Spinning mill (water frame)
- Structural system: Brick on gritstone
- Location: Matlock Bath, Derbyshire, England
- Owner: Arkwright
- Further ownership: English Sewing Cotton Company (1897);
- Current tenants: Museum and retail village
- Coordinates: 53°06′46″N 1°33′42″W﻿ / ﻿53.1128°N 1.5616°W

Construction
- Built: 1783; 243 years ago
- Renovated: 1:1800 raised to 6 floors; 2:1835; 3:1900 chimney and engine house;
- Floor count: 5, of 21 bays
- Floor area: 43.8 metres (144 ft) long and 8.4 metres (28 ft) wide

Design team
- Awards and prizes and listings: World Heritage Site

Water Power
- Wheels: Wren and Bennet in 1847; turbines in 1928;

= Masson Mill =

Cotton mill in Derbyshire, England

Sir Richard Arkwright's Masson Mill is a water-powered cotton spinning mill situated on the west bank of the River Derwent in Matlock Bath, Derbyshire in England. This mill was built in 1783. It forms part of the Derwent Valley Mills, a World Heritage Site. Nearby is Willersley Castle, the house Richard Arkwright built for himself within the parish of Matlock.

==History==

Following the invention of the flying shuttle for weaving cotton in 1733 the demand for spun cotton increased enormously in England. Machines for carding and spinning had already been developed but were inefficient and the cotton produced was of insufficient quality to form the warp of the weave. In 1769, Arkwright patented a water frame to use the extra power of a water mill. His first mill was the Cromford Mill in 1771. Masson Mill is the third, and was built close by to take advantage of the greater water flow from the River Derwent.

Constructed in brick on a gritstone with stone quoins and window dressings, the original 21 bay 5 storey building was 43.8 metres long and 8.4 metres wide. The staircase and ancillary services were in a central projection leaving production floors uncluttered, This was an important advance in mill architecture. The mill was powered by a single waterwheel which, by 1801, had been replaced by two, a system which continued (with replacement wheels by Wren and Bennet in 1847) until turbines were installed in 1928. In its original form, the mill was built with a high parapet which concealed a low pitch roof but probably at the same time as the second wheel was added c. 1800, the roof was raised, as a result of which the mill acquired a usable sixth storey.

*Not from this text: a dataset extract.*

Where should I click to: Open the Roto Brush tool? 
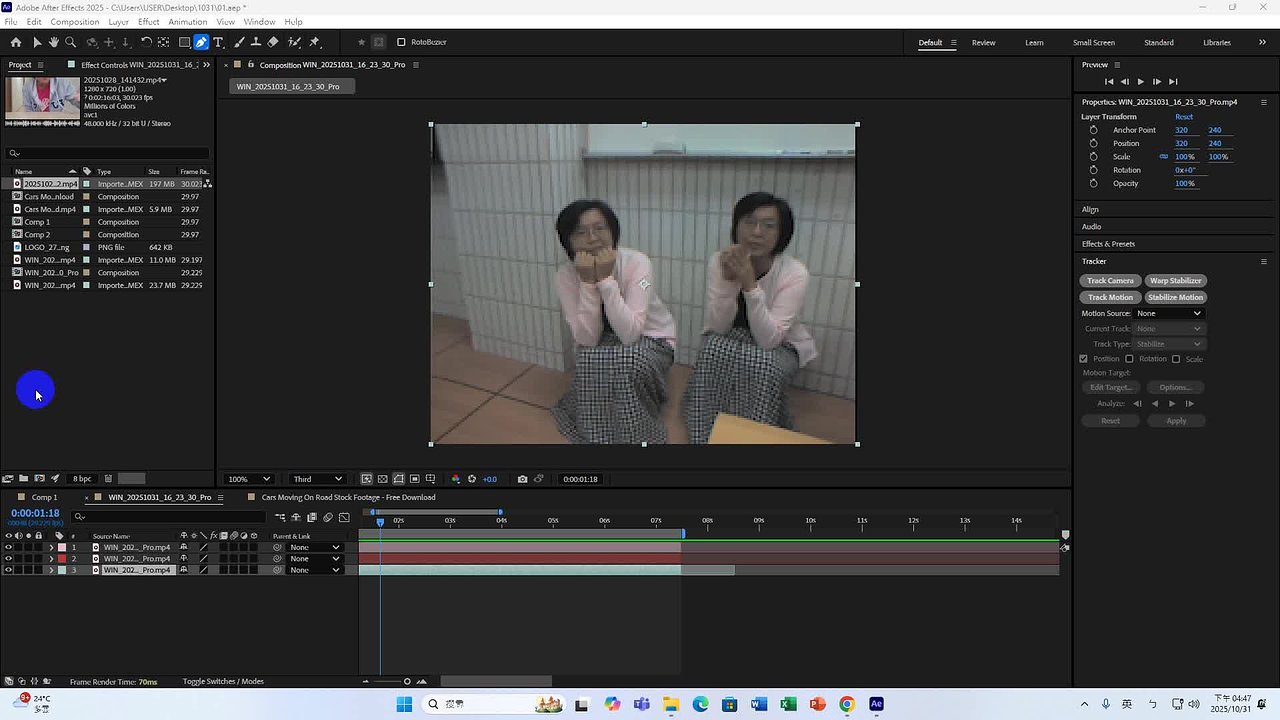pyautogui.click(x=296, y=42)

A weir was built across the Derwent to build up a head for Arkwright's Mill and a pre-existing paper mill. It is unusual in that it is convex in form, rather than the usual concave.

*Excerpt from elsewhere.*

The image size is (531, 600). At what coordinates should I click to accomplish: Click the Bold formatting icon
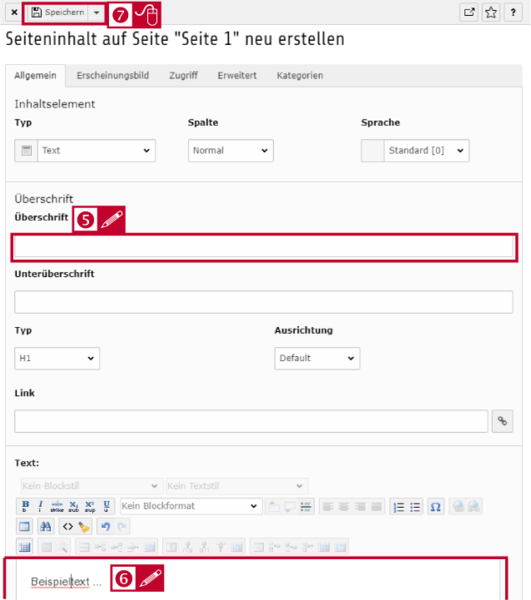tap(25, 506)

Adams, in his "Gem of the Peak"' (1840) said that Masson Mill 'is replete with the improved machinery employed in making cotton thread'. He also described the night time view as 'exceedingly imposing. The spacious mill, with its hundred lights reflecting on the river and the thick foliage, mingling the din of wheels with the noise of the waterfall'.

Buildings were added to the north and west of the mill by c.1835, some of which were subsequently demolished. In 1911, 1928, and more recently in 1998, extensions were added in Accrington brick. The mill chimney dates from 1900, and this and the engine house were the work of Stott and Sons, the famous mill architects.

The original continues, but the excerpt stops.